🤖 AI Summary
Embodied multi-agent systems face challenges in harmonizing local perception with global understanding and suffer from limited scalability. Method: This paper proposes a decentralized, RGB-only approach to constructing globally consistent 3D Gaussian splatting fields. Leveraging a Gaussian-image co-representation mechanism, it introduces attribute redistribution of 3D Gaussians into multi-agent collaboration for the first time, enabling distributed scene reconstruction and task-relevant feature sharing solely from monocular RGB inputs. The method integrates multi-view geometric fusion, distributed feature reprojection, and diffusion-policy-driven imitation learning—requiring no additional sensors. Results: Evaluated on the RoboFactory benchmark, our approach achieves performance comparable to point-cloud-based baselines and substantially outperforms existing pure-image methods. Crucially, it demonstrates superior scalability with increasing agent count, validating its efficacy for large-scale embodied multi-agent coordination.
📝 Abstract
Recently, effective coordination in embodied multi-agent systems has remained a fundamental challenge, particularly in scenarios where agents must balance individual perspectives with global environmental awareness. Existing approaches often struggle to balance fine-grained local control with comprehensive scene understanding, resulting in limited scalability and compromised collaboration quality. In this paper, we present GauDP, a novel Gaussian-image synergistic representation that facilitates scalable, perception-aware imitation learning in multi-agent collaborative systems. Specifically, GauDP constructs a globally consistent 3D Gaussian field from decentralized RGB observations, then dynamically redistributes 3D Gaussian attributes to each agent's local perspective. This enables all agents to adaptively query task-critical features from the shared scene representation while maintaining their individual viewpoints.
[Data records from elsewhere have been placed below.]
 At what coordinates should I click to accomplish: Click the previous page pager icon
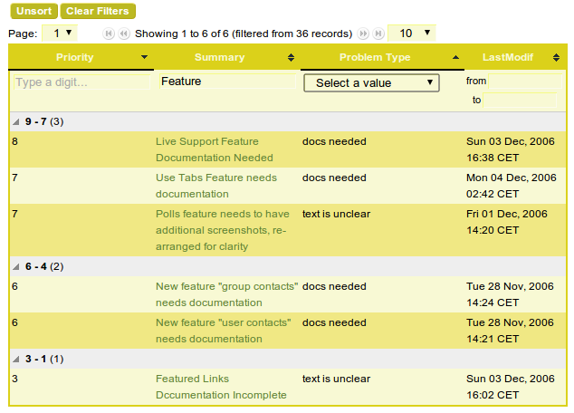123,34
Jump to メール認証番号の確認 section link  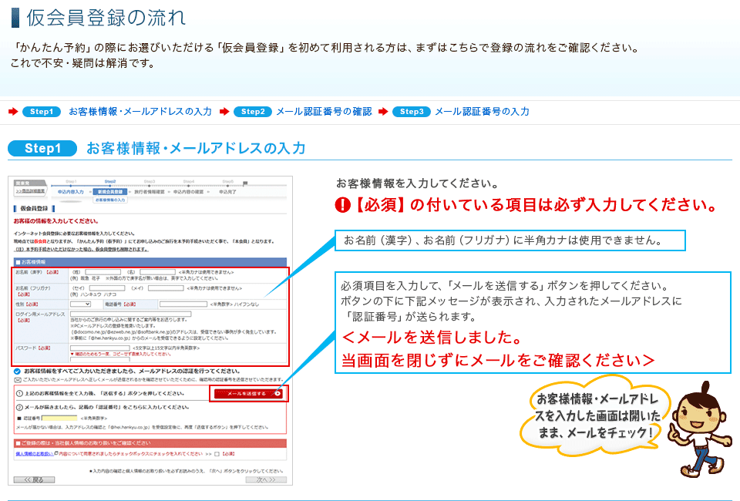click(324, 112)

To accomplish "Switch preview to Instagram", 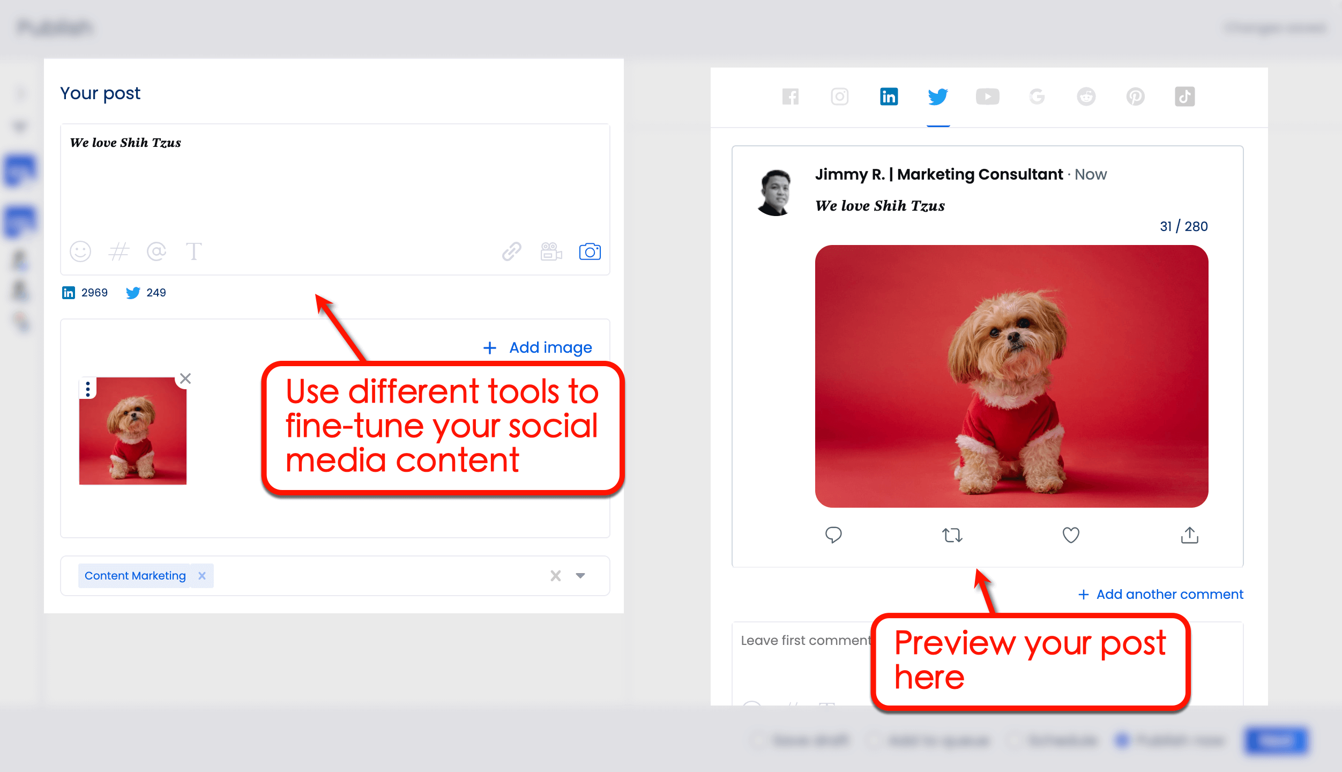I will 839,97.
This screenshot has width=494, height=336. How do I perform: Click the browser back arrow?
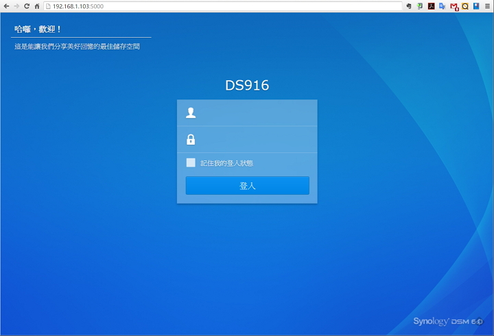click(x=6, y=5)
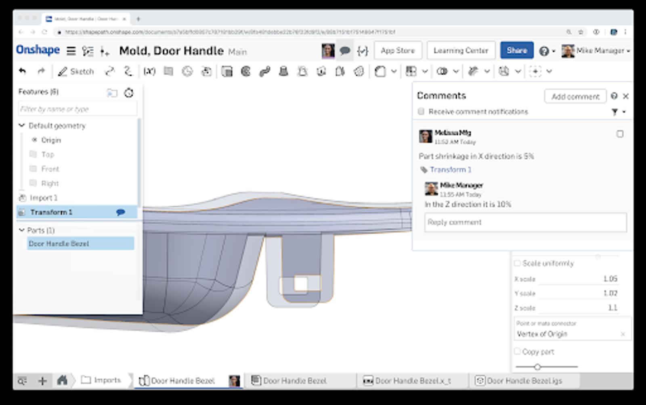Click the Add comment button
The height and width of the screenshot is (405, 646).
pyautogui.click(x=575, y=97)
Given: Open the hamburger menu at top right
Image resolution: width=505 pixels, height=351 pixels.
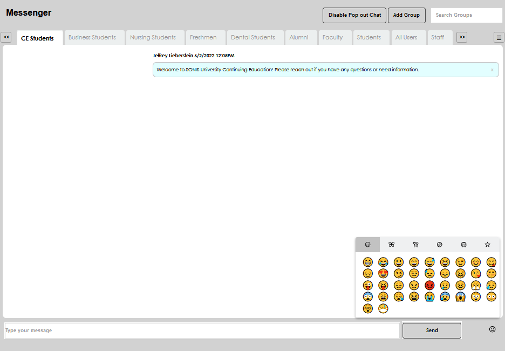Looking at the screenshot, I should (499, 37).
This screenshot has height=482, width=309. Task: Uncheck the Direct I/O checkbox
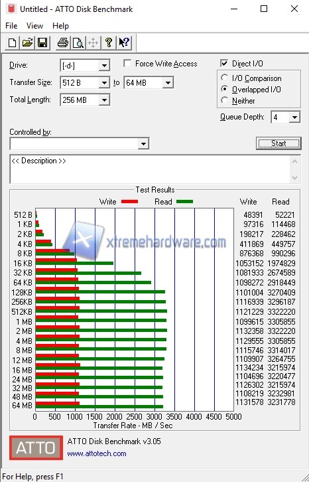click(224, 63)
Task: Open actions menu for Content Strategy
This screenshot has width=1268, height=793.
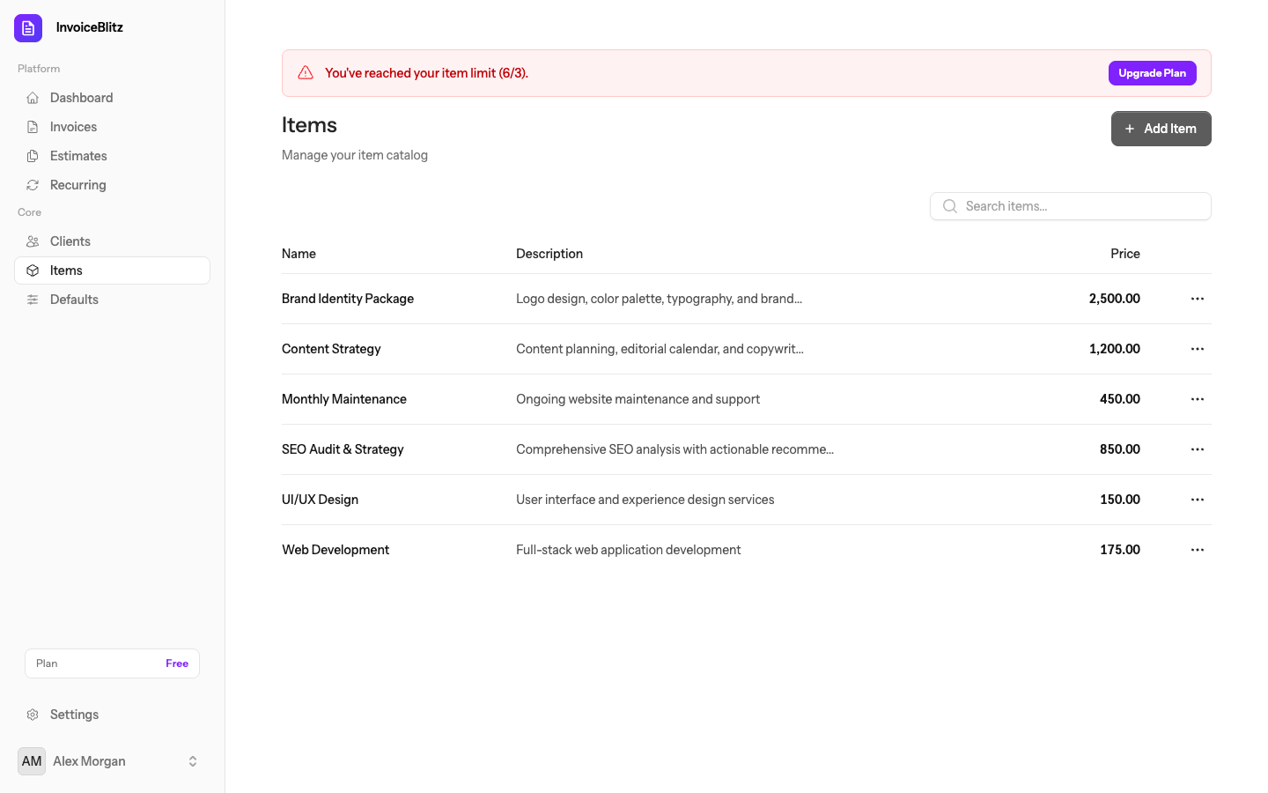Action: 1197,349
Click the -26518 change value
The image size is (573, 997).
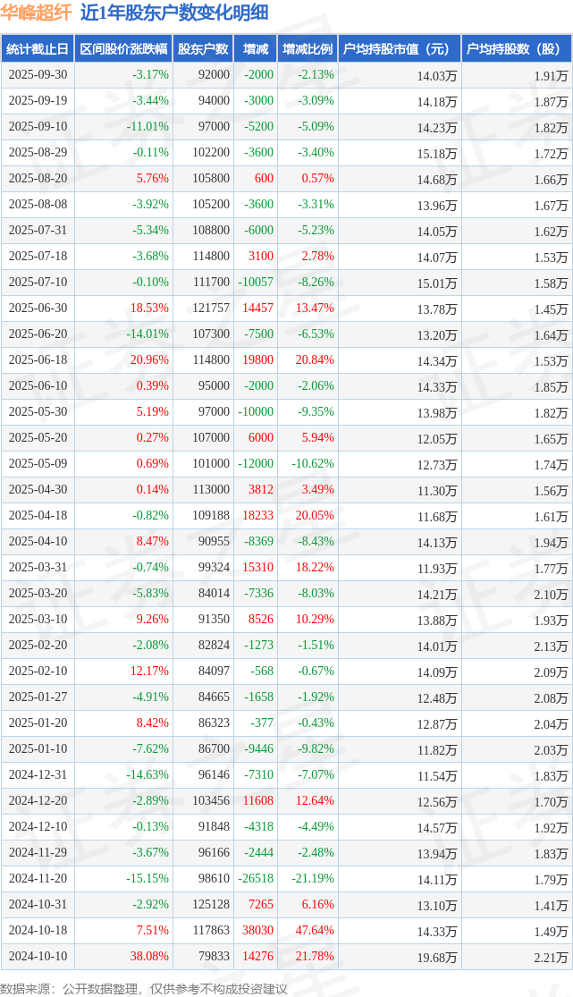point(256,879)
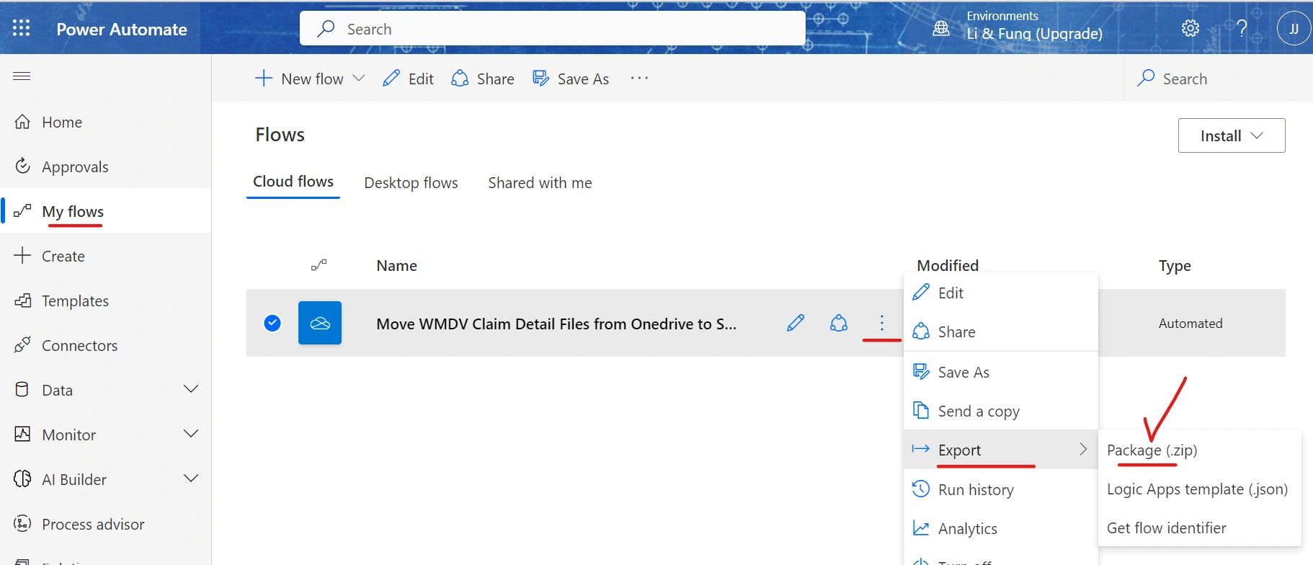Collapse the left navigation hamburger menu
Image resolution: width=1313 pixels, height=565 pixels.
(x=22, y=76)
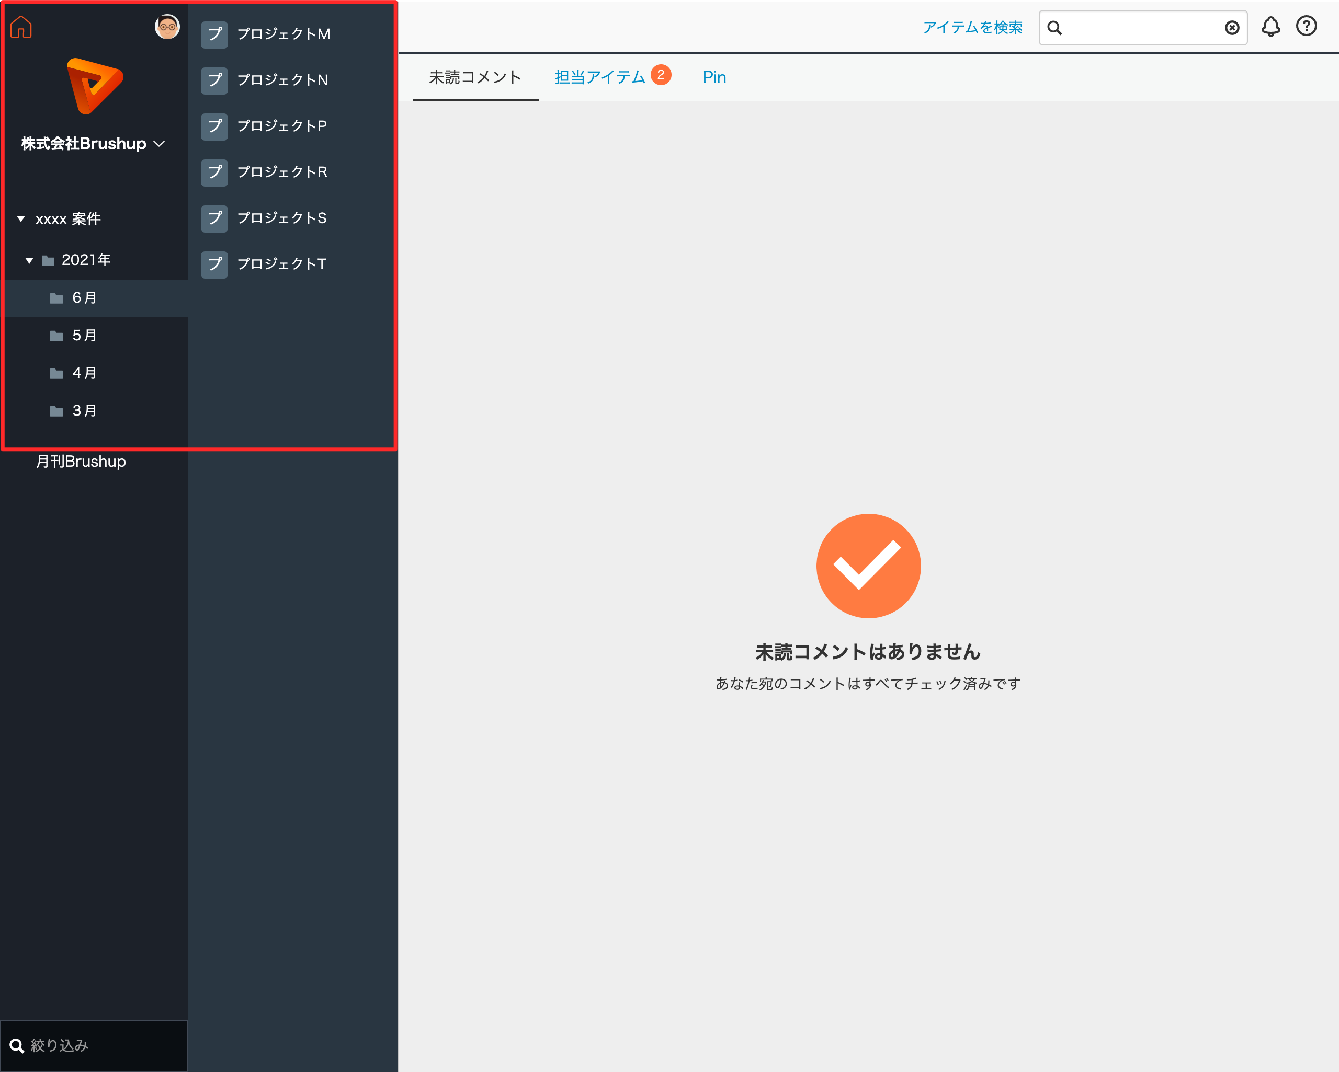Collapse the 2021年 folder triangle
Image resolution: width=1339 pixels, height=1072 pixels.
click(x=29, y=261)
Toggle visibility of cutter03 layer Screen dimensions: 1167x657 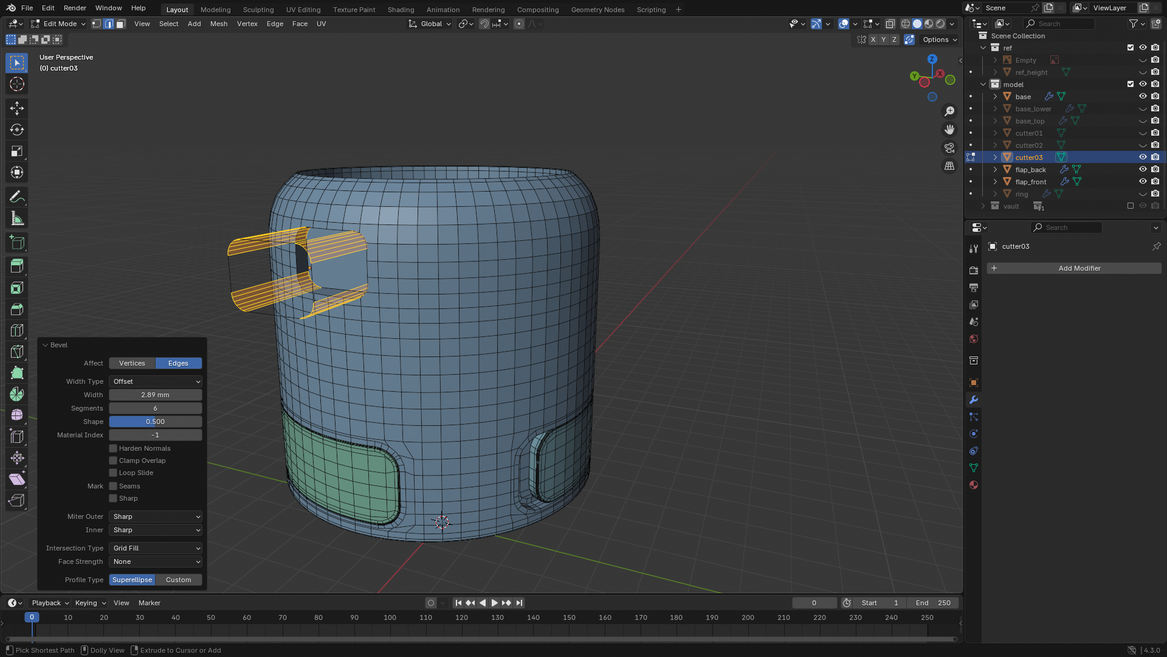[1145, 157]
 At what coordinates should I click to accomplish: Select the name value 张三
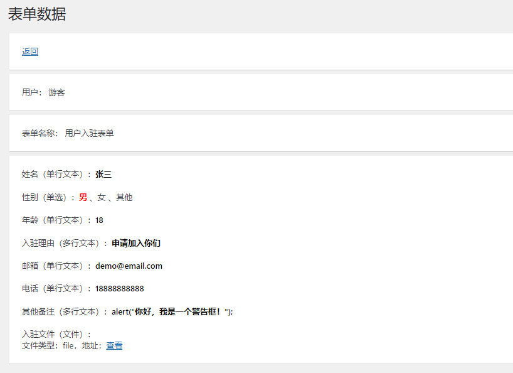[x=103, y=174]
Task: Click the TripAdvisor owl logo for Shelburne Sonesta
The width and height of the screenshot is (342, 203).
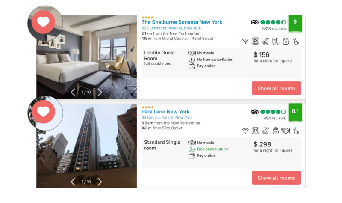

This design facilitates both fine-grained control and globally coherent behavior without requiring additional sensing modalities (e.g., 3D point cloud). We evaluate GauDP on the RoboFactory benchmark, which includes diverse multi-arm manipulation tasks. Our method achieves superior performance over existing image-based methods and approaches the effectiveness of point-cloud-driven methods, while maintaining strong scalability as the number of agents increases.